DATA FOR PROCESSING:
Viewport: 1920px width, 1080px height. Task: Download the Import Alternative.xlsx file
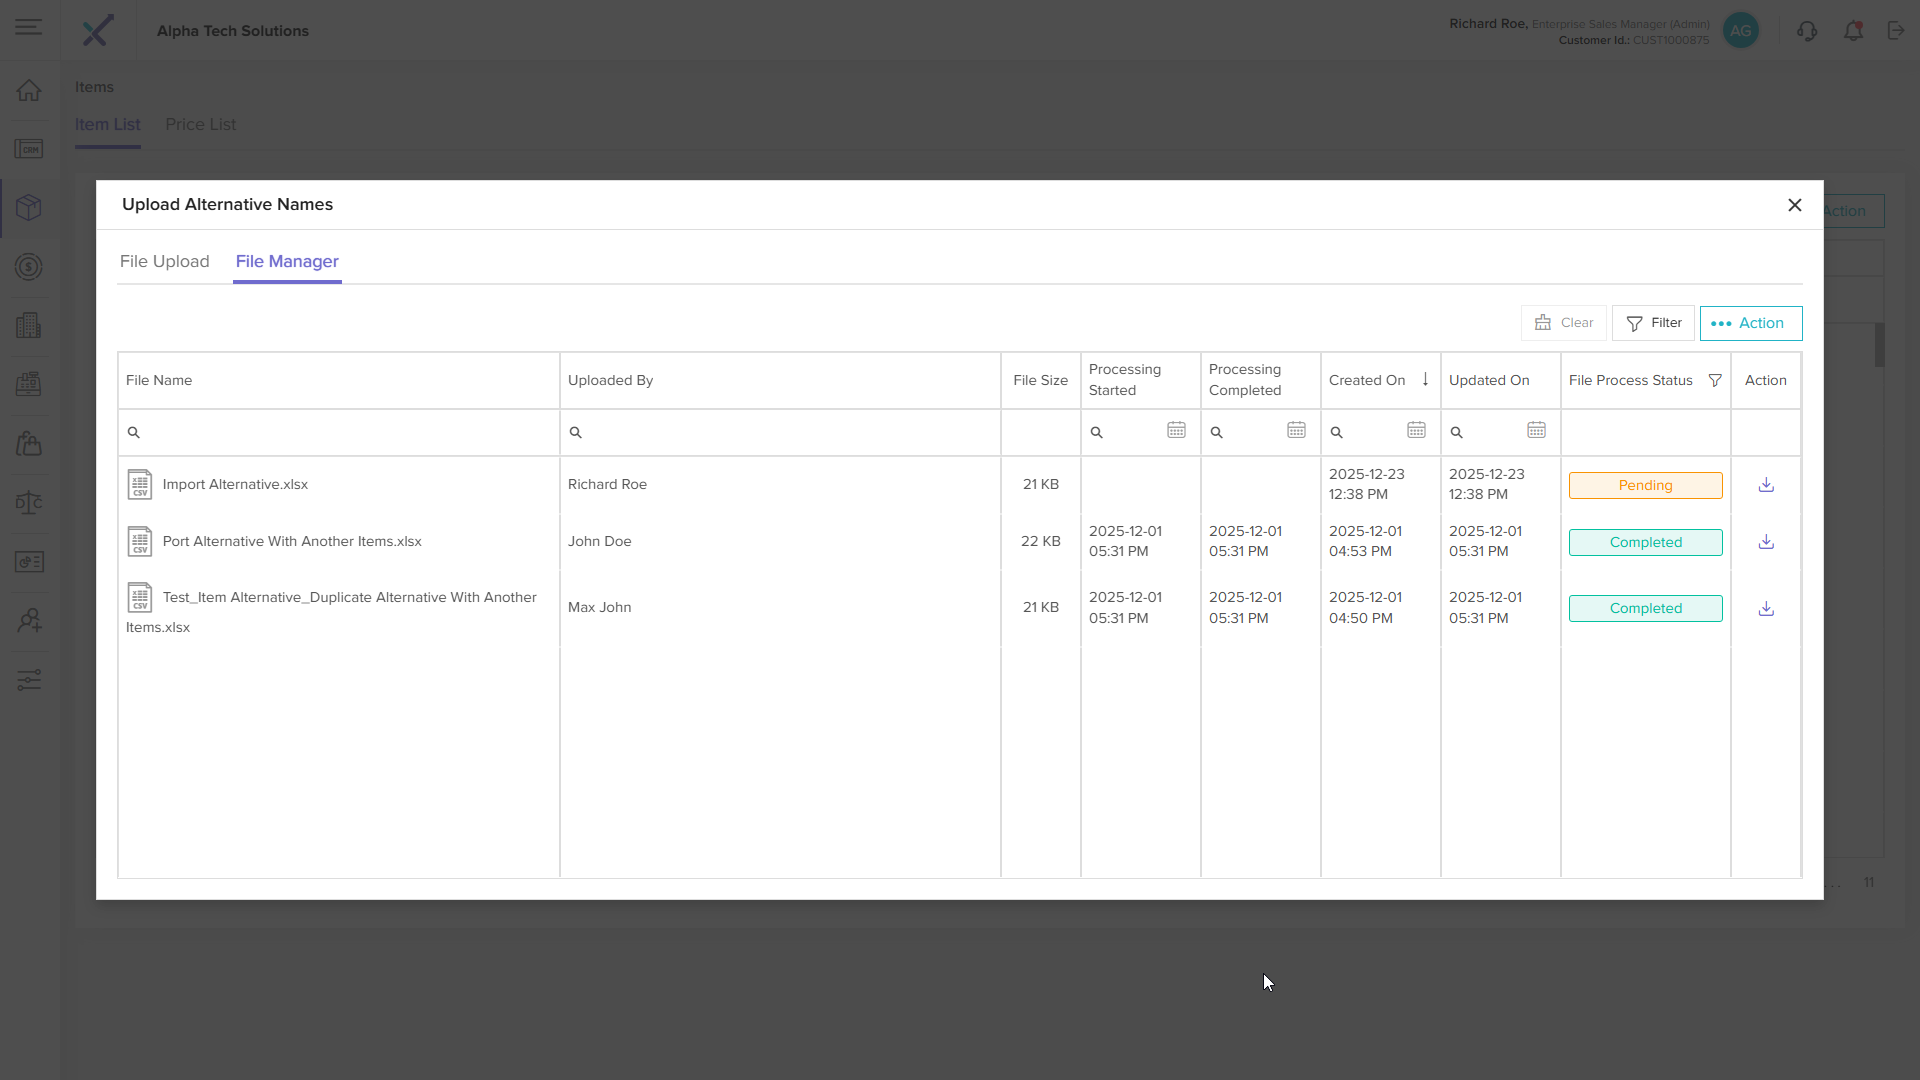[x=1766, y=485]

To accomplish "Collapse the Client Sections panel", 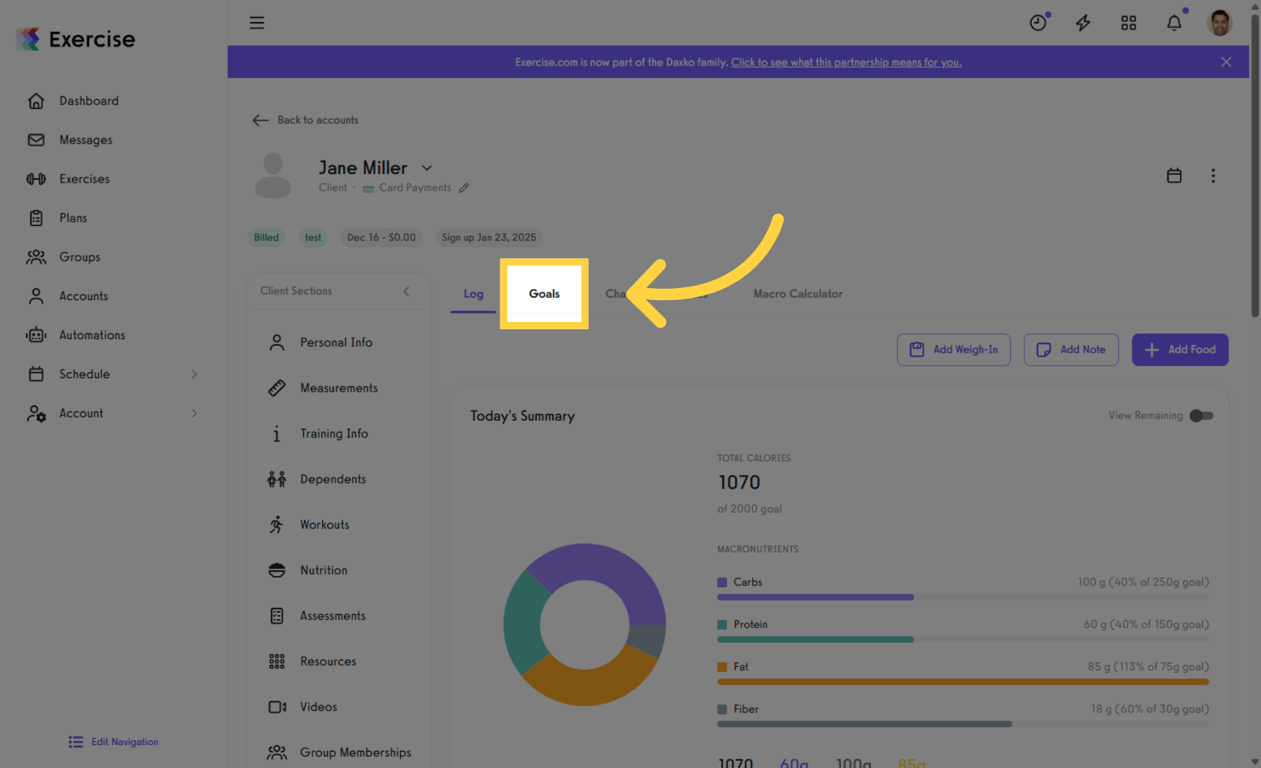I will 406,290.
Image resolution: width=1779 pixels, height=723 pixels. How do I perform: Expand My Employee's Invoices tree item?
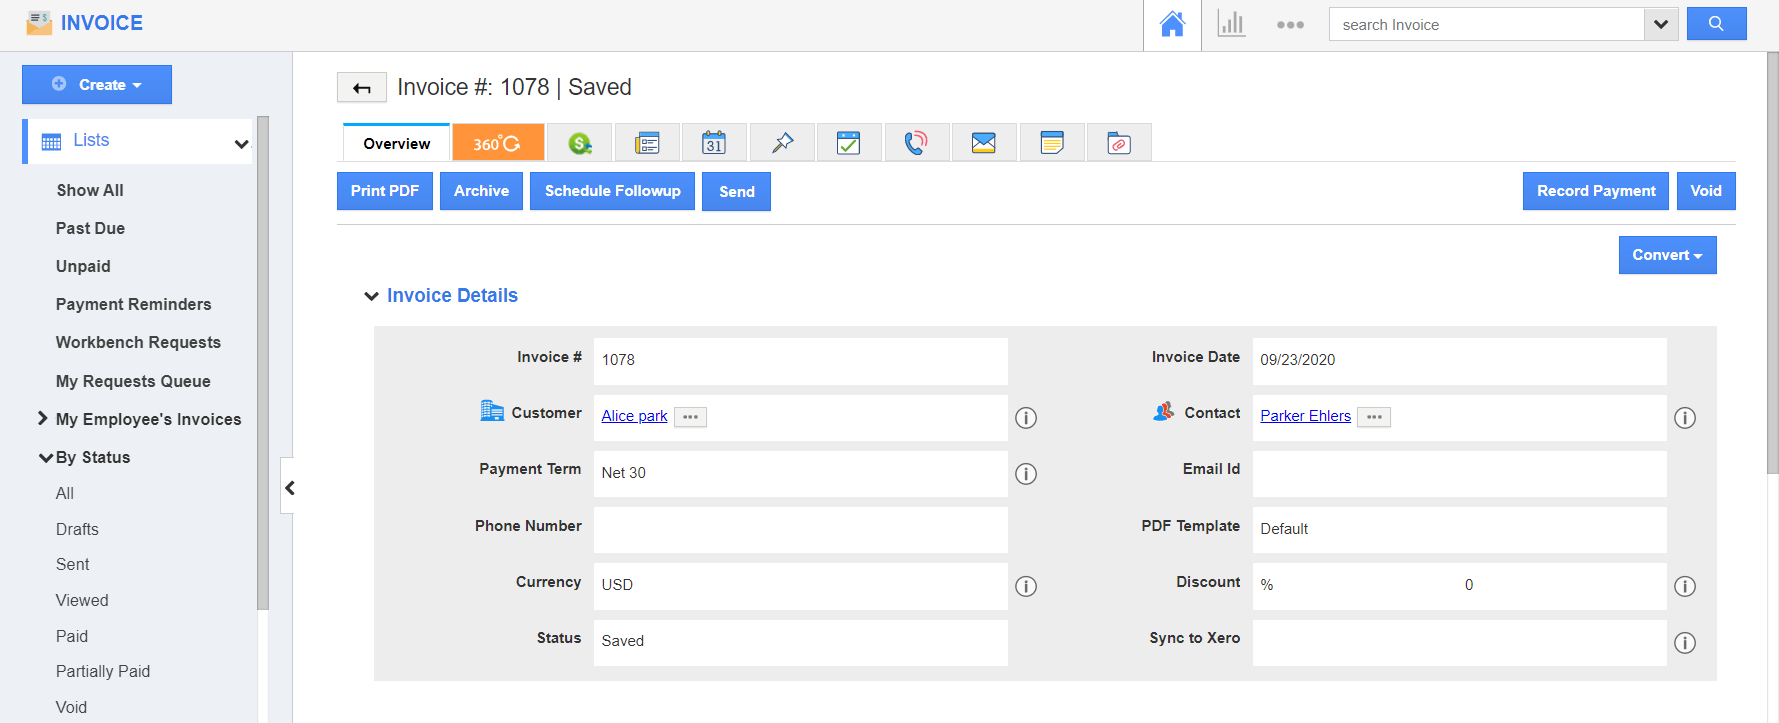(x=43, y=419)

...

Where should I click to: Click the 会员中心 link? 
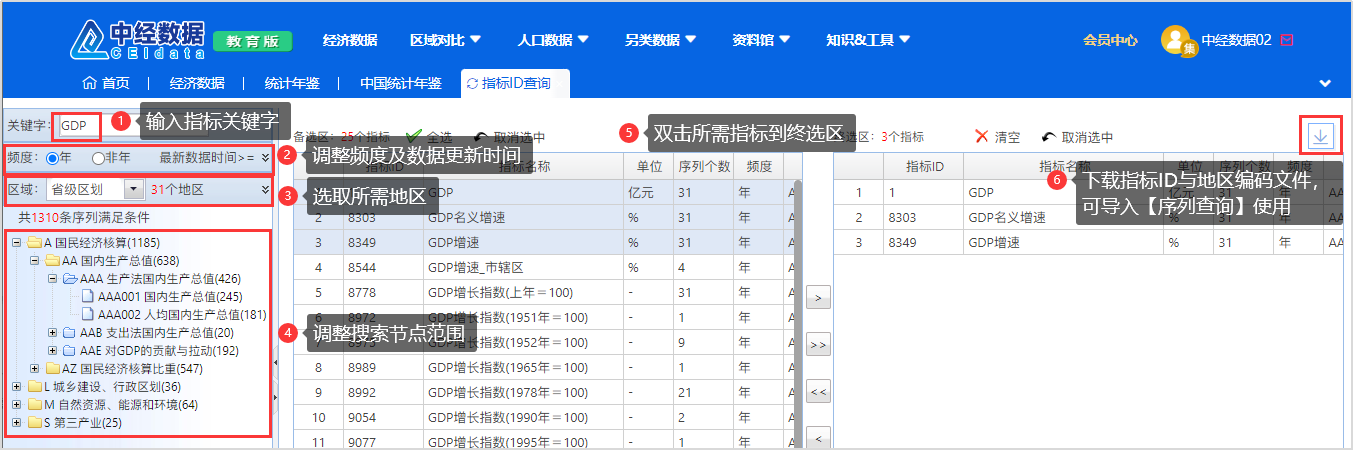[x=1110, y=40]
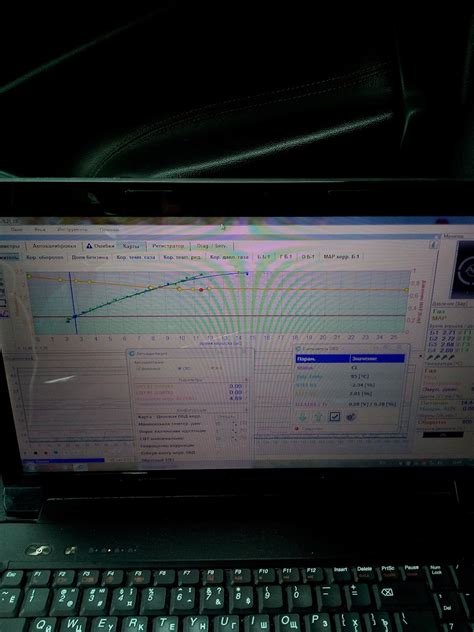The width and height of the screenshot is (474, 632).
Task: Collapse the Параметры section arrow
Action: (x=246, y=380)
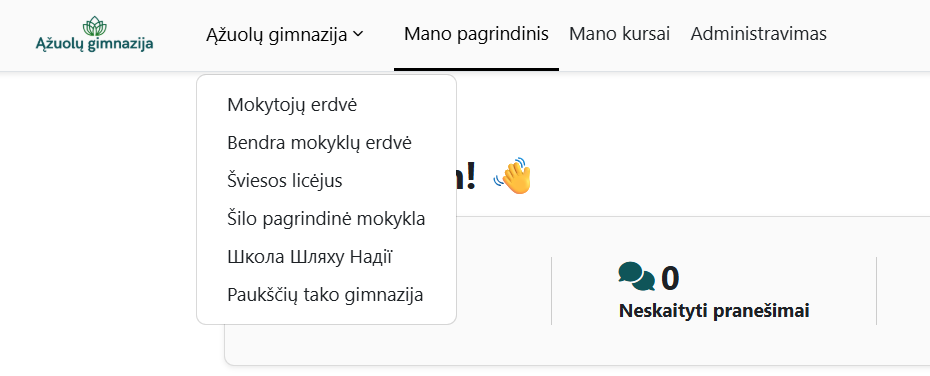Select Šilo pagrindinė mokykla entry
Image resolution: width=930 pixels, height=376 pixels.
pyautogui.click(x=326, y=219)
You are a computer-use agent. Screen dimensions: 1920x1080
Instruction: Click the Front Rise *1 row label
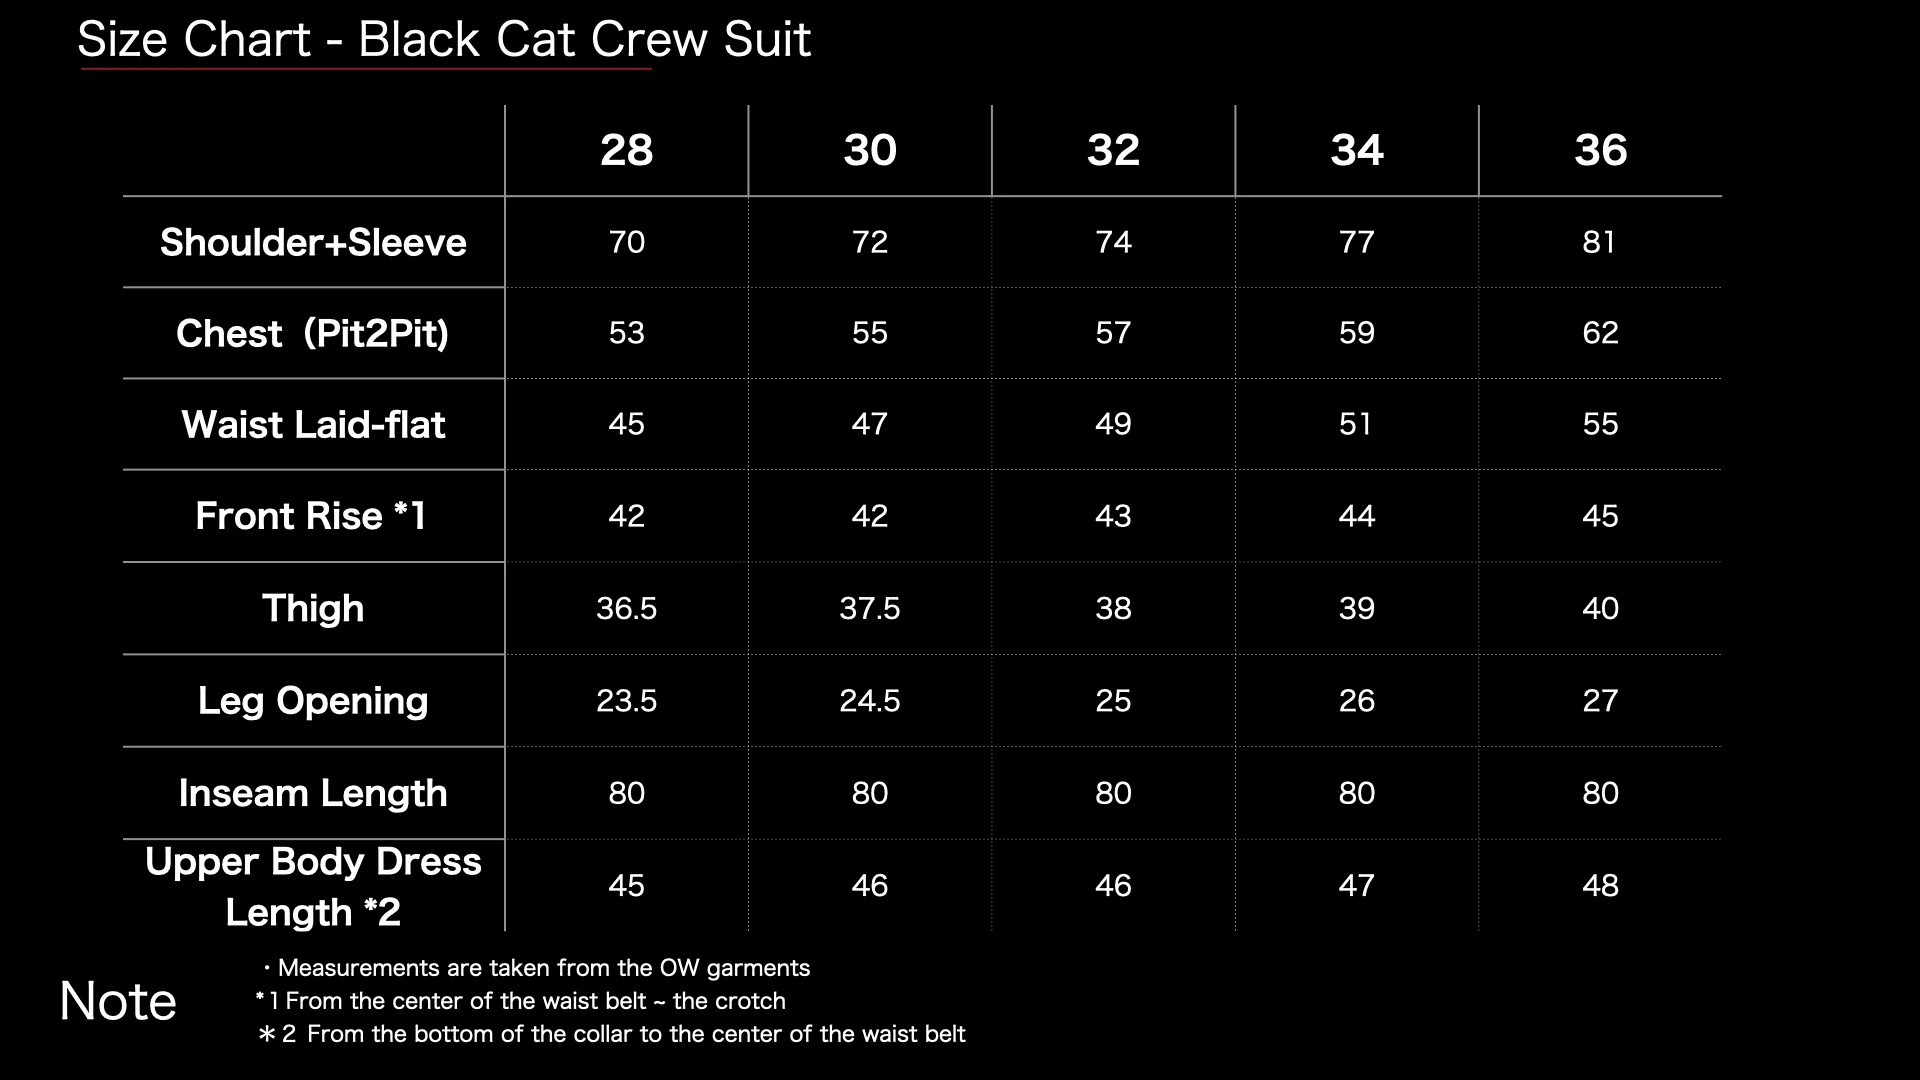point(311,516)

YOUR INSTRUCTIONS: Rewrite the lines above as a numbered list, beginning at the line that has "Image resolution: width=1779" and stopping after the line that has "(x=43, y=419)". Skip blank lines and omit the pictures.

OUTPUT FOR THIS TASK:
1. Image resolution: width=1779 pixels, height=723 pixels. How do I perform: Expand My Employee's Invoices tree item?
2. (x=43, y=419)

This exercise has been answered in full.